THE LAW IN SHAMBLES….I’ve now read my second pamphlet from the good folks at Prickly Paradigm Press, Thomas Geoghegan’s The Law in Shambles. His argument is an important one: conservatives complain endlessly about the rising number of lawsuits in America, but in reality they have no one but themselves to blame. Why? Because it’s the inevitable result of cutbacks in corporate regulation:
It galls me to hear the President rail about trial lawyers suing hospitals. Why is it that the trial lawyers bring these suits? Because the hospitals depart from a standard of care, often set out in federal regulations, which the President of the United States has the duty to enforce.
….If the President wanted to cripple the lawyers, he might consider, for example, setting nurse to patient ratios. Of course he won’t. Yet as hospitals cut back on nurses, they end up violating more standards and regulations.
Result? More and more patients die. Bring on the trial lawyers! For when the rule of law really is in shambles, that’s what people get. When we have no contract, we get tort. And when we have no trust law, we get tort. And when we deregulate, we get tort, as well. One can calculate the rise of tort from the drop in the numbers of those who simply watch over us, from various civil servants to the nurses on the floor.
Roughly speaking, most European countries have adopted a regulatory model in order to keep corporate abuse in check. There are drawbacks to this model, but it does result in relatively few lawsuits. Conversely, in the United States, business-friendly conservatives have fought to keep regulation light.

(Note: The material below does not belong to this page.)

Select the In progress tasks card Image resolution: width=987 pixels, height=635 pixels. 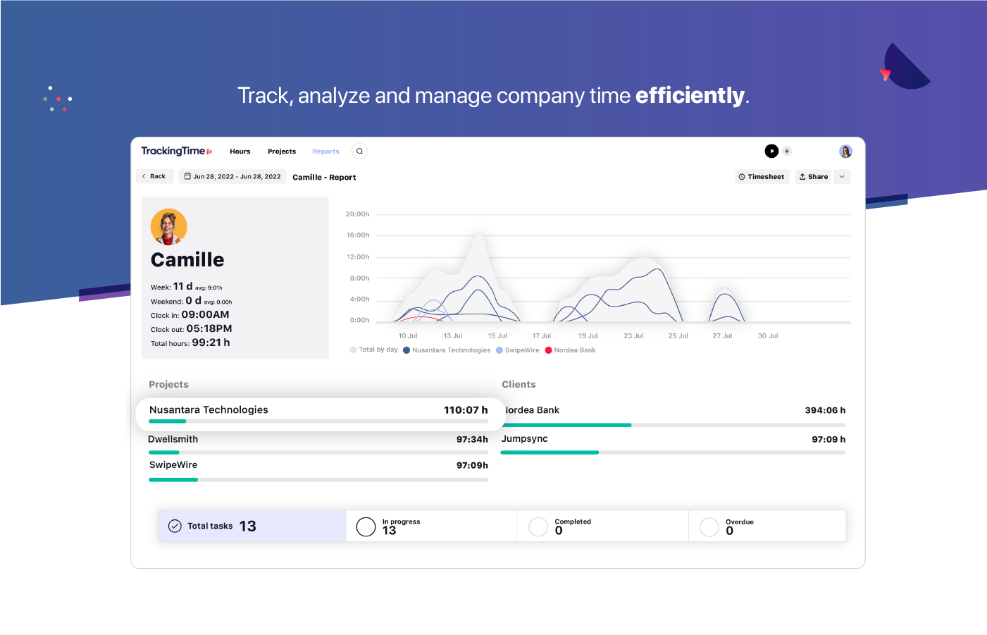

This often leaves lawsuits, which are inevitably less predictable and more arbitrary than regulation, as the only avenue that ordinary citizens have for checking corporate abuse.
But Geoghegan points out that it’s not just inadequate regulation that has led to the rise in torts. It’s also the demise of unions. In the past, he says, employee grievances from unionized workers were mostly handled via arbitration, which is quick and easy. But with arbitration mostly gone, largely replaced by a mass of confusing and poorly enforced civil rights legislation, the only remedy an employee has if she’s unjustly fired is a lawsuit, and this is fundamentally a more scorched-earth process than old style arbitration:
It is not so much about conduct as state of mind. The issue is no longer whether the employer fired the plaintiff for “just cause,” whatever that might now mean in a world of “employment at will.” What the plaintiff must do is show that the employer acted to harm him.
….In post-union America, this is the legal system we now have. It forces us to cast legal issues in the most subjectively explosive way, i.e., “racism,” “sexism,” to get around the fact that we no longer can deal objectively with “just cause.” Do I regret I am part of it? Yes. Are my clients often full of hatred? Yes.
Geoghegan argues that as tort has become the primary means of settling disputes, it’s necessarily also become more politicized, more expensive, and far more complex. As a result, respect for juries has diminished, respect for judges has diminished, and respect for the rule of law itself has diminished. We have created a system in which often the only way left to hold corporations accountable is via furious battles to the death in courtrooms around the country, and nobody is happy with it.
I’m not sure I agree with every argument Geoghegan makes, but it’s a provocative thesis that’s written in a wonderfully accessible, polemic style. And it’s short! And only ten bucks!